→ YOUR TASK
Copy every line of the listing below word for word, leaving out the pictures.

→ DATA SUPPLIED
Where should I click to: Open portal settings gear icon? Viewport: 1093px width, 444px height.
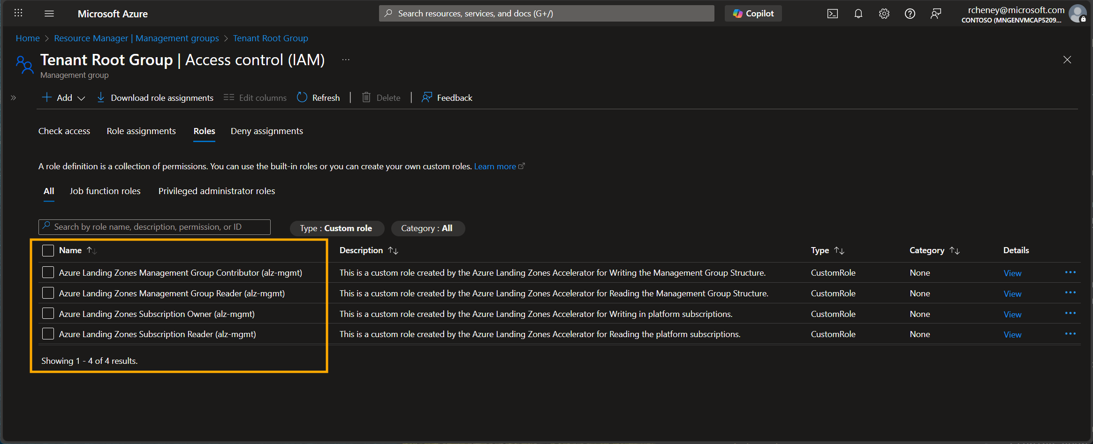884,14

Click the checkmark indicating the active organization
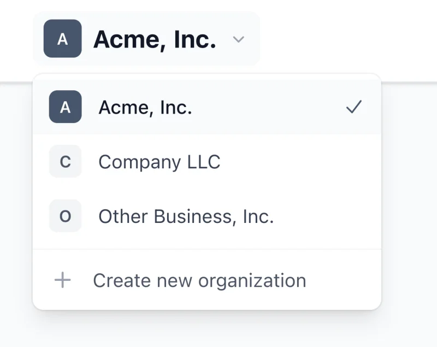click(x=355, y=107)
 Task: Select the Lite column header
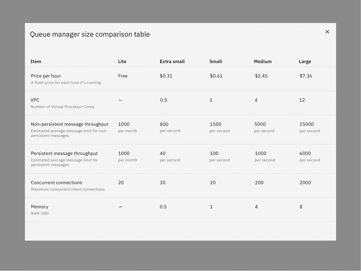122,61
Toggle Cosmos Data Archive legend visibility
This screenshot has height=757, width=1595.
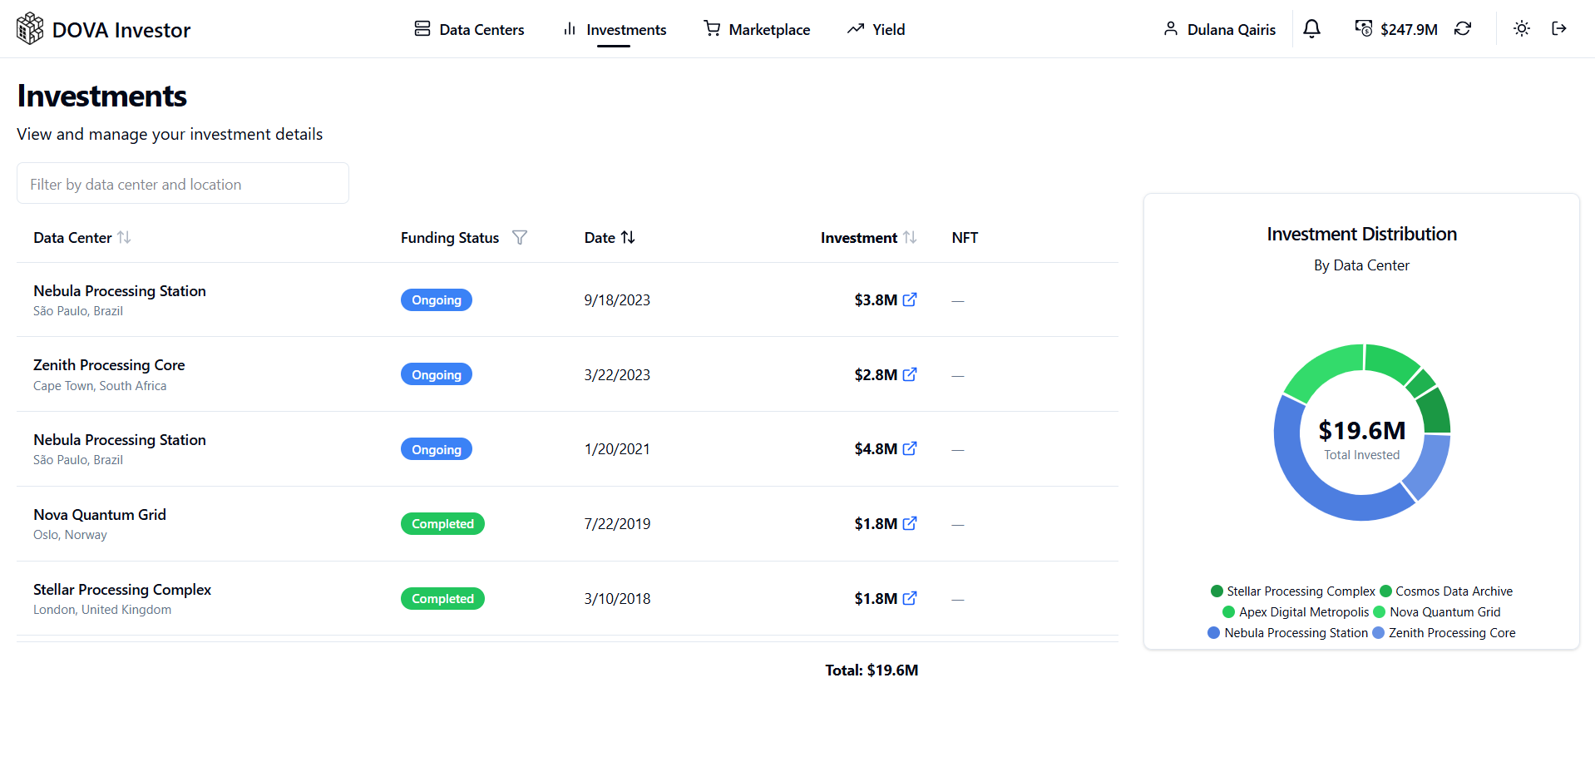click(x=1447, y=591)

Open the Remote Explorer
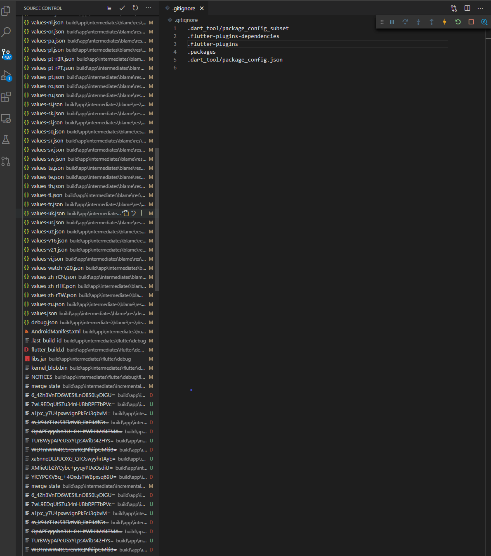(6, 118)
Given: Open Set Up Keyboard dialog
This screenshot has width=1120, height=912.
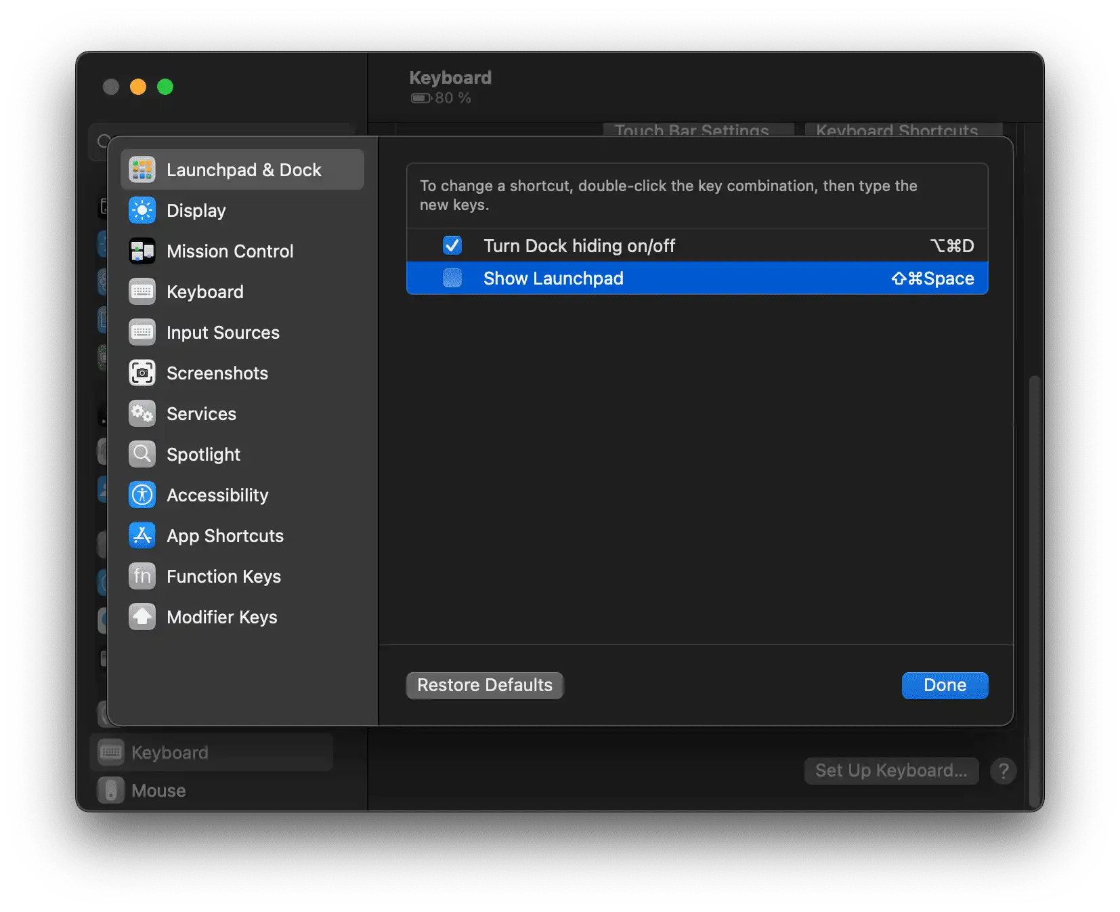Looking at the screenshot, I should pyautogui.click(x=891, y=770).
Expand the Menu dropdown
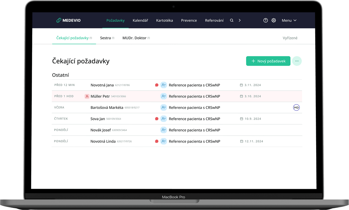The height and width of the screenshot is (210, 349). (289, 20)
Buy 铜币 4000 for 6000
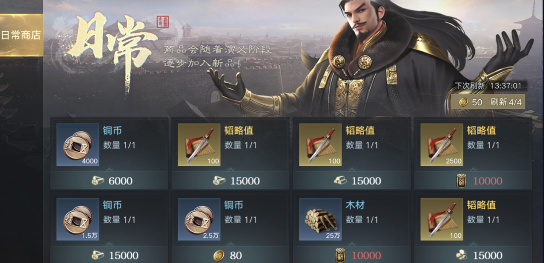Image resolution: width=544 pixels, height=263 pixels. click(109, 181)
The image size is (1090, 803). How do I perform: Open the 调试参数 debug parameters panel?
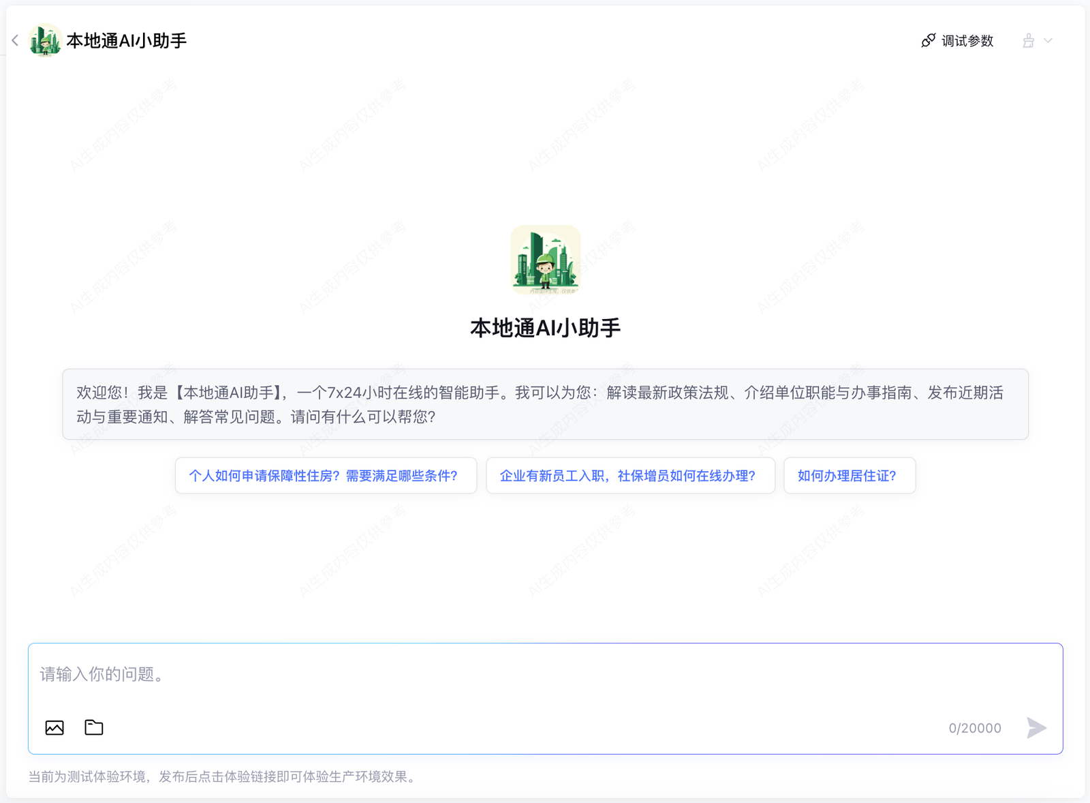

→ SOLUTION TO THE PROBLEM
Where should I click to: Open portal settings gear icon? Viewport: 1093px width, 444px height.
884,14

Click the checkmark indicating the active organization
click(x=355, y=107)
 Task: Select the Lite column header
122,61
Toggle Cosmos Data Archive legend visibility
This screenshot has height=757, width=1595.
click(x=1447, y=591)

Open the Remote Explorer
(6, 118)
Given: Open Set Up Keyboard dialog
This screenshot has width=1120, height=912.
Looking at the screenshot, I should pyautogui.click(x=891, y=770).
Expand the Menu dropdown
The height and width of the screenshot is (210, 349). (289, 20)
Buy 铜币 4000 for 6000
Image resolution: width=544 pixels, height=263 pixels. click(109, 181)
The image size is (1090, 803). How do I perform: Open the 调试参数 debug parameters panel?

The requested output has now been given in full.